Stated task
Copy the lines from the one containing "BI Overview [menuitem] (59, 855)" through the last of the items, replacing "menuitem" with "menu item" and keeping everything else the same. Omit the pictures.

· · · · ·

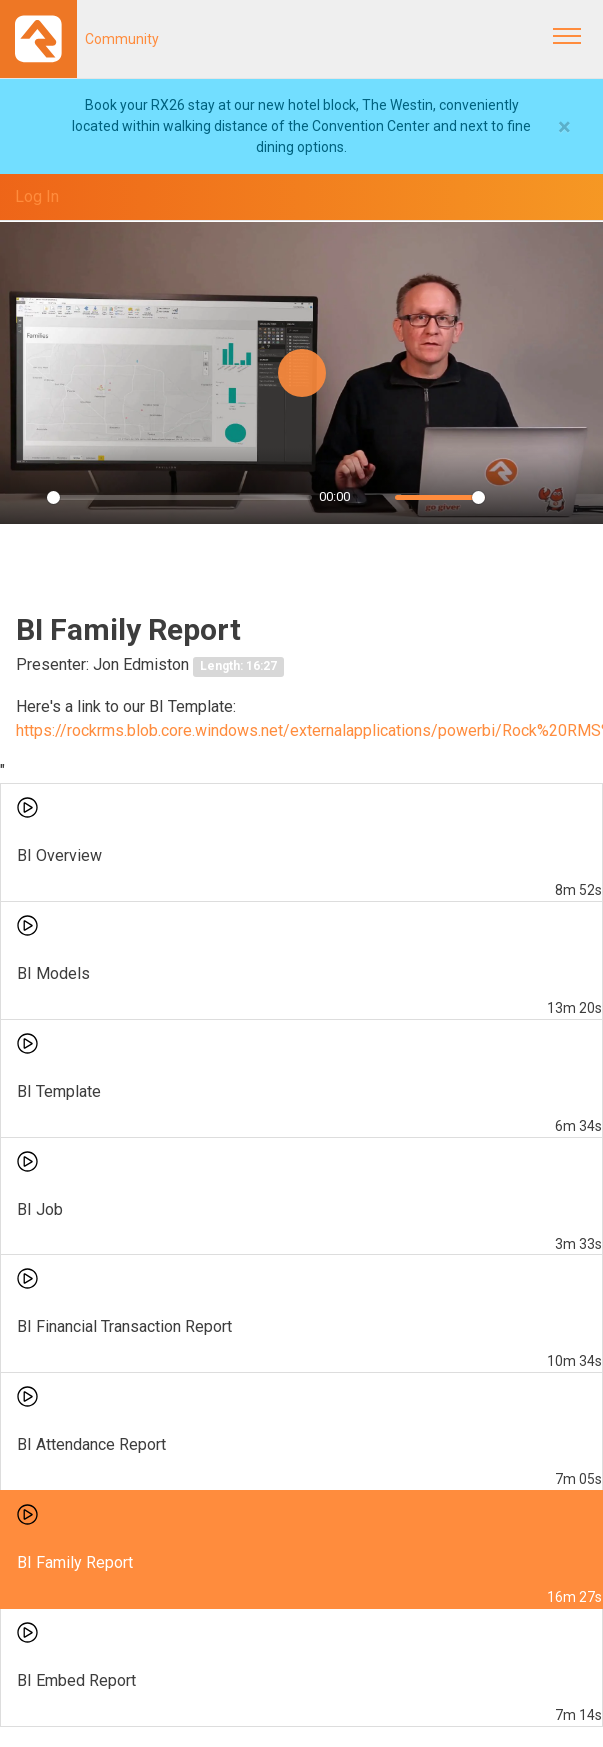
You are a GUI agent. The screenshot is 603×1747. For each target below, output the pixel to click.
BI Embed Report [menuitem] (76, 1680)
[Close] (564, 127)
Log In (37, 196)
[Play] (26, 498)
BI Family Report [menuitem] (75, 1562)
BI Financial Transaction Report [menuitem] (124, 1326)
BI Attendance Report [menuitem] (91, 1444)
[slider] (179, 497)
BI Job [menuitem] (40, 1209)
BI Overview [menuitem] (59, 855)
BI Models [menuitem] (53, 973)
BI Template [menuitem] (59, 1091)
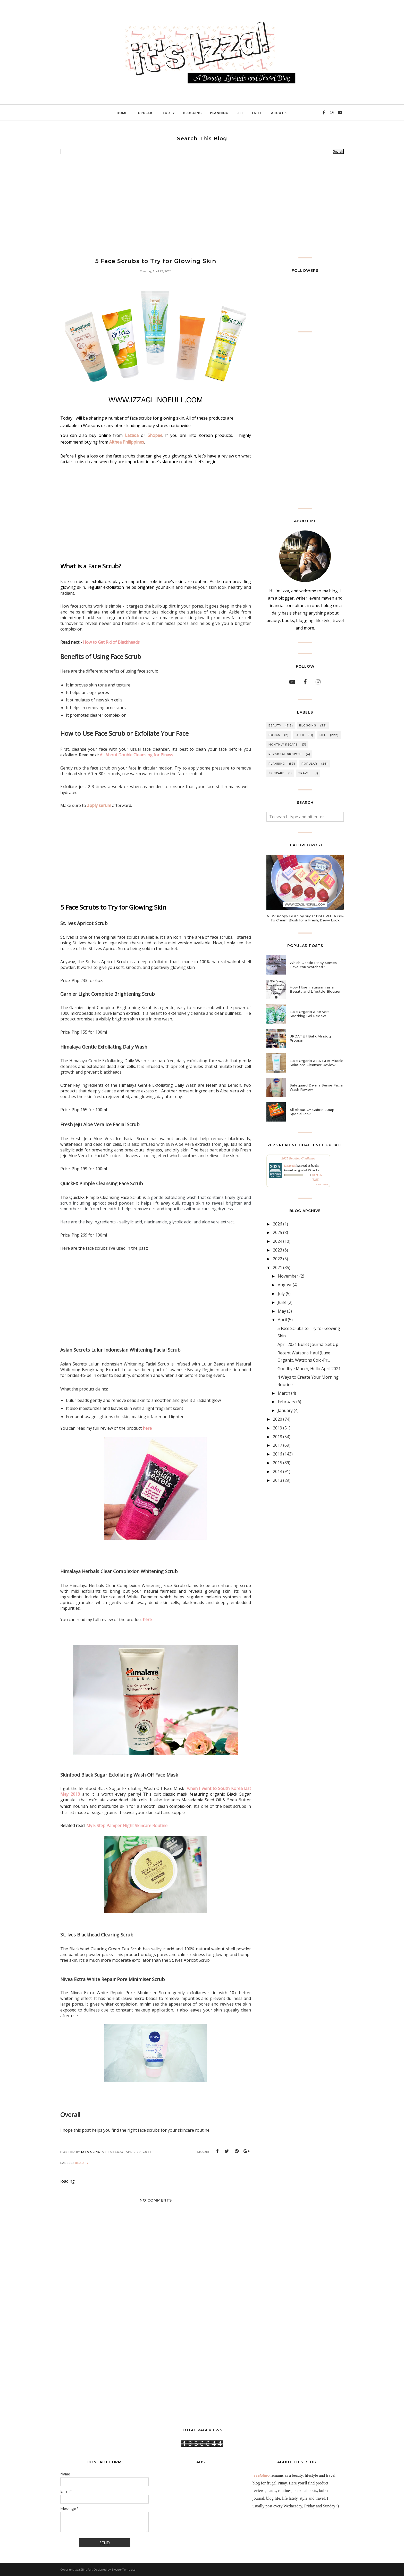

· · · · ·

Response to the exercise
BI Overview [menu item] (59, 855)
BI Models [menu item] (53, 973)
BI Template [menu item] (59, 1091)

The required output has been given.